- _Extract provided_
As of 2023, 58.4% of Kiribati New Zealanders were born in Kiribati itself or elsewhere, and so only 41.6% of Kiribati New Zealanders were born in New Zealand. The born elsewhere include people from Australia, Solomon Islands, Fiji, United States and United Kingdom.

41.8% of New Zealand residents who declared their ethnicity as I-Kiribati live in the Auckland Region. The Kiribati community is especially prominent in the country town of Warkworth, where Gilbertese is the second most spoken language. Smaller I-Kiribati communities exist on the Te Ika-a-Māui in the Waikato region, Hawke Bay and in Wellington, while communities on the Te Waipounamu. in Marllborough, Canterbury, Otago and Southland are even smaller, but all are growing faster than Auckland.

==Organisations==
New Zealand's Kiribati associations include the nationwide New Zealand Kiribati National Council, the Warkworth-based Kiribati Aotearoa Diaspora Directorate and the Otago Kiribati Islands Students' Association in Dunedin. The diasporic communities spread up and down the South Island's east coast cooperate under the Kiribati Waipounamu Committee.

Clendon Park in South Auckland is home to the Kiribati Uniting Church NZ.

Kiribati Language Week is a yearly event organised by the Ministry for Pacific Peoples.

==Connections between Kiribati and New Zealand==

Connections between Kiribati and New Zealand may go back centuries, if not a millennia or so. It is entirely possible that corresponding to Māori voyaging en masse from Hawaiiki, I-Kiribati voyaged away from Samoa to settle in the Gilberts.

The whalers who plundered the On-the-Line grounds from the 1820s for a few decades included I-Kiribati and Māori crew and also hunted waters around New Zealand and used whaling stations there.

- _Given information_
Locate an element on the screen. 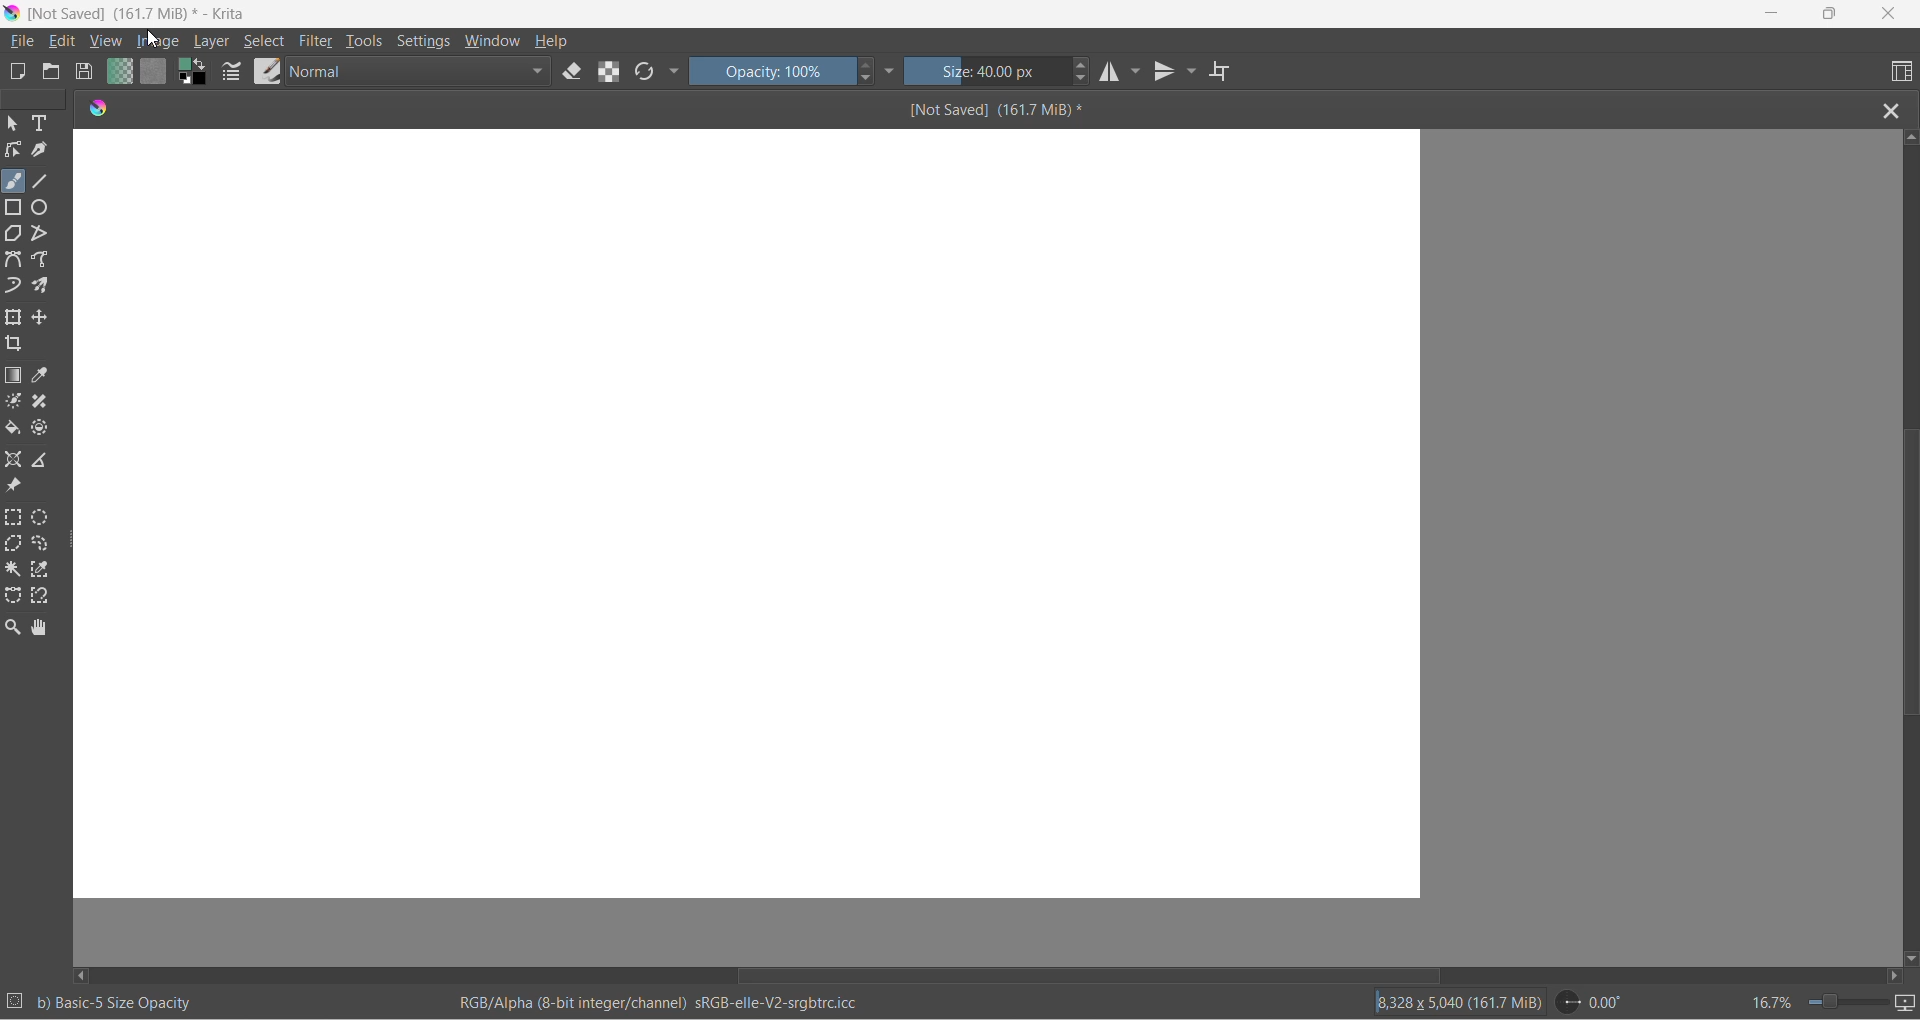  calligraphy is located at coordinates (40, 150).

- _Given request A_
Copy out the stretch from "Kiribati Language Week" through "whaling stations there." in the passage on Kiribati New Zealanders.
- _Given request B_
Answer these from the passage on Kiribati New Zealanders:
(i) As of 2023, what share of Kiribati New Zealanders were born in New Zealand?
(ii) Where is the Kiribati Uniting Church NZ based?
(iii) Who organizes Kiribati Language Week?
- _Given request C_
The passage on Kiribati New Zealanders names birthplaces other than Kiribati and New Zealand. List every country it gives.

- _Worked answer A_
Kiribati Language Week is a yearly event organised by the Ministry for Pacific Peoples.

==Connections between Kiribati and New Zealand==

Connections between Kiribati and New Zealand may go back centuries, if not a millennia or so. It is entirely possible that corresponding to Māori voyaging en masse from Hawaiiki, I-Kiribati voyaged away from Samoa to settle in the Gilberts.

The whalers who plundered the On-the-Line grounds from the 1820s for a few decades included I-Kiribati and Māori crew and also hunted waters around New Zealand and used whaling stations there.

- _Worked answer B_
(i) 41.6%
(ii) Clendon Park in South Auckland
(iii) The Ministry for Pacific Peoples

- _Worked answer C_
Australia
Solomon Islands
Fiji
United States
United Kingdom